◆ **TASK TO CARRY OUT**
In the text on movement and mindset, what connects our muscles to our brain?

◆ **TEXT EXCERPT**
Movement and mindset


Why movement?

I believe that flexibility builds resilience. The mind and body are so connected, my work on movement was inspired by our body’s connection to our emotional wellbeing. Implementing a daily routine of stretches and exercises you can shift your mindset. The movements in this book are functional and are also designed to target specific emotions, promoting a more resilient mindset.

In my eBook Reclaim Your Body, I equip you with vital stretching techniques and principles. Movement can be an important daily ritual, as our muscles are connected to our brain via the nervous system. The traditional Chinese medicine philosophy understands that our muscles are also related to our organs and emotional states. When we are stretching our bodies, we are also working on our mental wellbeing, personal power, our ability to let go of negativity and the sense of feeling stuck.

◆ **DATASET SECTION**
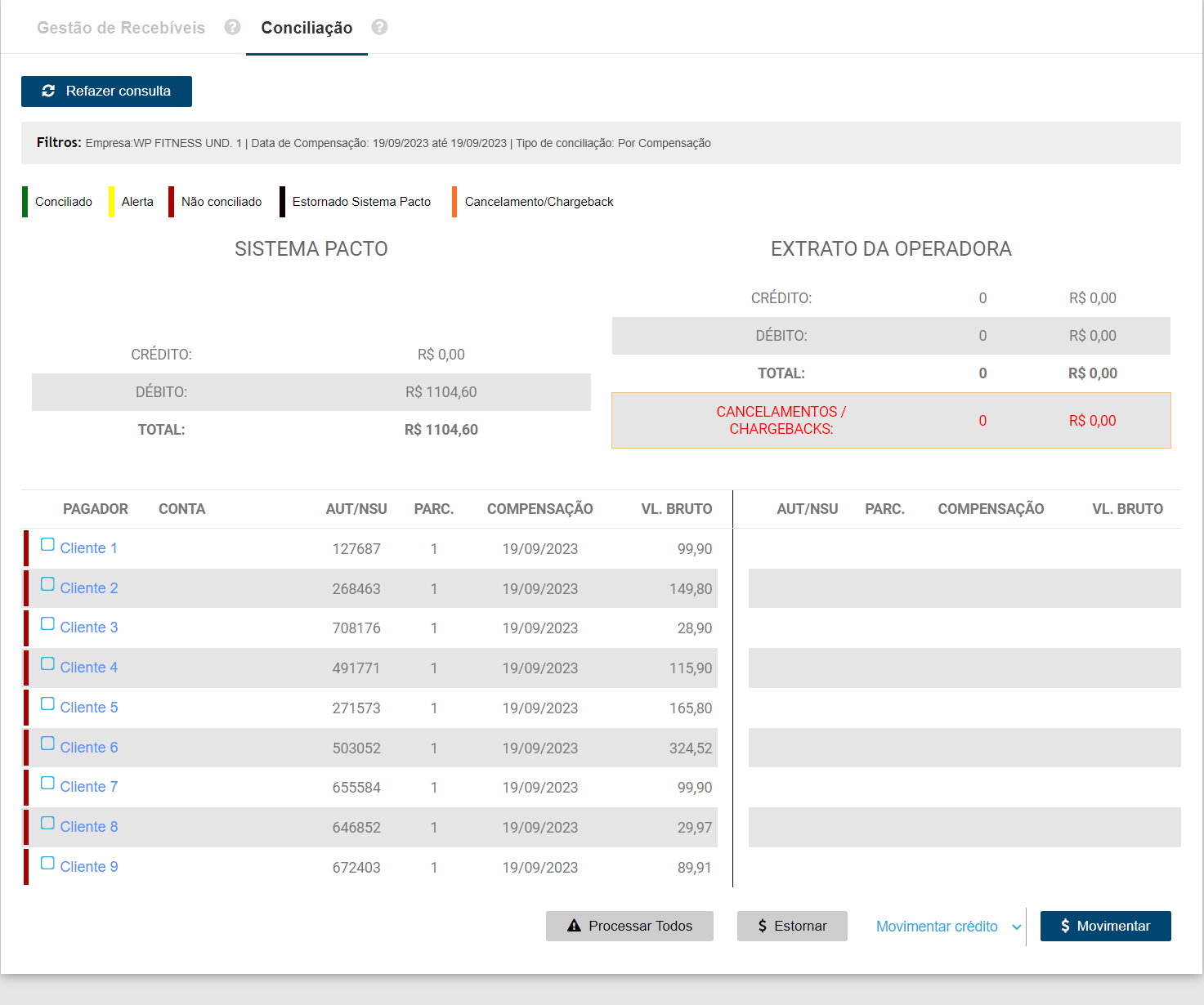Tick the checkbox for Cliente 1

(47, 544)
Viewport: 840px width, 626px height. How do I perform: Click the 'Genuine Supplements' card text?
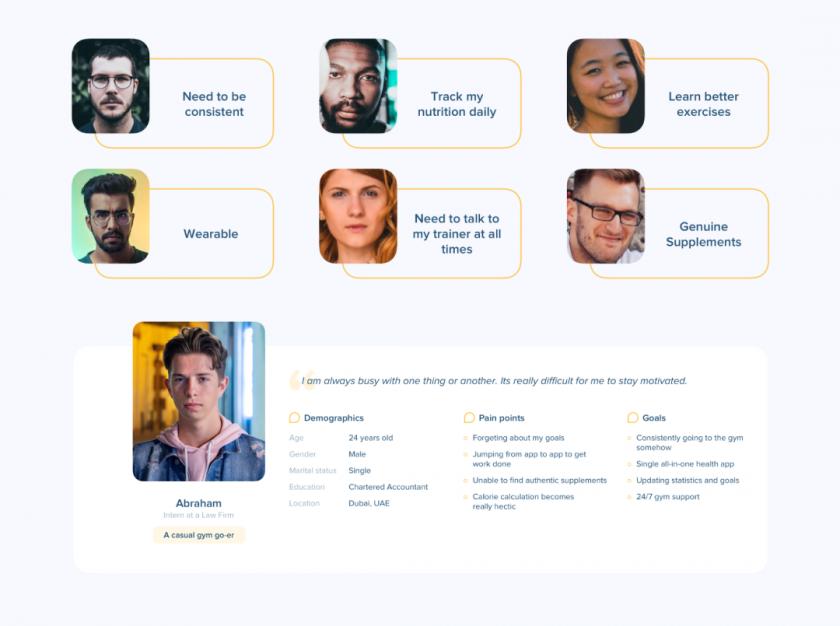(703, 234)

◆ **RESULT OF THIS EXERCISE**
The nervous system connects our muscles to our brain.